Cette phase suppose que la version DSN livrée à l’été 2018 par l’éditeur de logiciel de paie soit adaptée. La préfiguration ne requiert aucune démarche proactive de l’employeur hormis, le cas échéant, de se rapprocher de son éditeur. Le respect de la confidentialité de la donnée que constitue le taux de prélèvement transmis par l’administration s’applique dès la période de préfiguration.

Les employeurs qui participent à cette phase doivent transmettre à chaque salarié, soit sur le bulletin de paye, soit sur un document équivalent, tout ou partie des informations suivantes :

  • assiette du PAS ;
  • taux du PAS ;
  • montant théorique de la retenue si le PAS était appliqué ;
  • montant de la somme qui serait théoriquement versée au salarié après le PAS.

En retour des DSN déposées en norme 2018.1.2, les premiers CRM nominatifs restituant les taux réels de PAS applicables aux salariés ont été transmis par l’administration fiscale à partir du 18 septembre 2018.

Pour les revenus versés en janvier 2019, date de mise en œuvre du prélèvement à la source, il faudra utiliser les taux transmis dans les CRM de novembre et décembre.

 

La phase « pilote »

La phase de préfiguration ne doit pas être confondue avec la phase « pilote ».

Celle-ci, initiée par la DGFIP, a associé de nombreux collecteurs volontaires pour mener des tests informatiques entre 2017 et décembre 2018 sur la base de taux fictifs, sans pour autant de remise aux salariés d’un document d’information.
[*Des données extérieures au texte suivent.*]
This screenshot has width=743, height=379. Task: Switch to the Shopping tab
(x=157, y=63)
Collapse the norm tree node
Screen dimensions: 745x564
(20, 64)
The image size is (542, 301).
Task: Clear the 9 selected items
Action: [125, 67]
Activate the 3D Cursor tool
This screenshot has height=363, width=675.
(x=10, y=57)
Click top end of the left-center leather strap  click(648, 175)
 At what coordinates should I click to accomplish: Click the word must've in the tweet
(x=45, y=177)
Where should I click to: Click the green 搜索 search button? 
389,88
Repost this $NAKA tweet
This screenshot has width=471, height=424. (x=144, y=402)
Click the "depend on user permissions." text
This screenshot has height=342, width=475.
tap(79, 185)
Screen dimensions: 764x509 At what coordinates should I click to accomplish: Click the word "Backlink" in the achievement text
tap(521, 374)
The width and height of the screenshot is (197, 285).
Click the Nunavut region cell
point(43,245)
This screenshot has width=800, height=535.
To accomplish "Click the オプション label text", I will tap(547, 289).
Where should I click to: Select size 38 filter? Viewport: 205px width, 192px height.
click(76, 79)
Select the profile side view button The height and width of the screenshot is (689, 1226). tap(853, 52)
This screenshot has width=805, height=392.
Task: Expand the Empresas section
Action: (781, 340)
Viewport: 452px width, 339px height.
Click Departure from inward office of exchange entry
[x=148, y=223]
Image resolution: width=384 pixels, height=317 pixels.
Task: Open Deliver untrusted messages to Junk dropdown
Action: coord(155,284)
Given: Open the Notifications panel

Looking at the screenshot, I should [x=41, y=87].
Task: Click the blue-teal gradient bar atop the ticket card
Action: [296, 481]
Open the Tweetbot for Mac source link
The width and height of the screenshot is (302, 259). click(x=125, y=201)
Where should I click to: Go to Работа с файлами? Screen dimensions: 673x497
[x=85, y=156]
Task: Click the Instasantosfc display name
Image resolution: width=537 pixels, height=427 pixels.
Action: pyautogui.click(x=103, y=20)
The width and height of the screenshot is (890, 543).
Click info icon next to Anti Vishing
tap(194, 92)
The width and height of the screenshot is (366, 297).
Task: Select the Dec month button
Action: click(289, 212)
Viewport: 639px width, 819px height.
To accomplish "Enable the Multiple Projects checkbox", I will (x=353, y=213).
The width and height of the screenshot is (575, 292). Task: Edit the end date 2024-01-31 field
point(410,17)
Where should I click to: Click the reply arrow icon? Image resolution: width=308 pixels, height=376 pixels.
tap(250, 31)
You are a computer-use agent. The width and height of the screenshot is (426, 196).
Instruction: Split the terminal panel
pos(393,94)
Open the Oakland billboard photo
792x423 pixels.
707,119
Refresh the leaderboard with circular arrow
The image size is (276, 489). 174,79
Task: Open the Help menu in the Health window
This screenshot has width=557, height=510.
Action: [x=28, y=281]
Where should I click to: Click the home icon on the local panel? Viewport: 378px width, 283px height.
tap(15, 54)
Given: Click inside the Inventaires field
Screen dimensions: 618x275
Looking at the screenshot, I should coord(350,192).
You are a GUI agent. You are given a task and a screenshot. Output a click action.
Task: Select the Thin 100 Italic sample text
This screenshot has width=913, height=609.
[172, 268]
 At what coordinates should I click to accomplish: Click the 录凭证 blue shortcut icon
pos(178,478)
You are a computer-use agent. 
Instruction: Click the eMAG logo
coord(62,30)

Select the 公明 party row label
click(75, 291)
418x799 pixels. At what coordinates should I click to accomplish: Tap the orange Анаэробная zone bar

Il s’agit de tester les dépôts des déclarations par le collecteur et le retour de la DGFiP vers celui-ci, incluant notamment les taux de prélèvement à appliquer.

La signature d’une charte a été, dès cette phase, proposée aux éditeurs de logiciel de paie et aux collecteurs ne recourant pas à un logiciel de marché.

Ces tests effectués via le logiciel de paie et réalisés dans des conditions réelles mais avec des taux de prélèvement fictifs, ont vocation à s’assurer du parfait fonctionnement des échanges entre les collecteurs et l’administration fiscale permettant d’assurer le prélèvement à la source.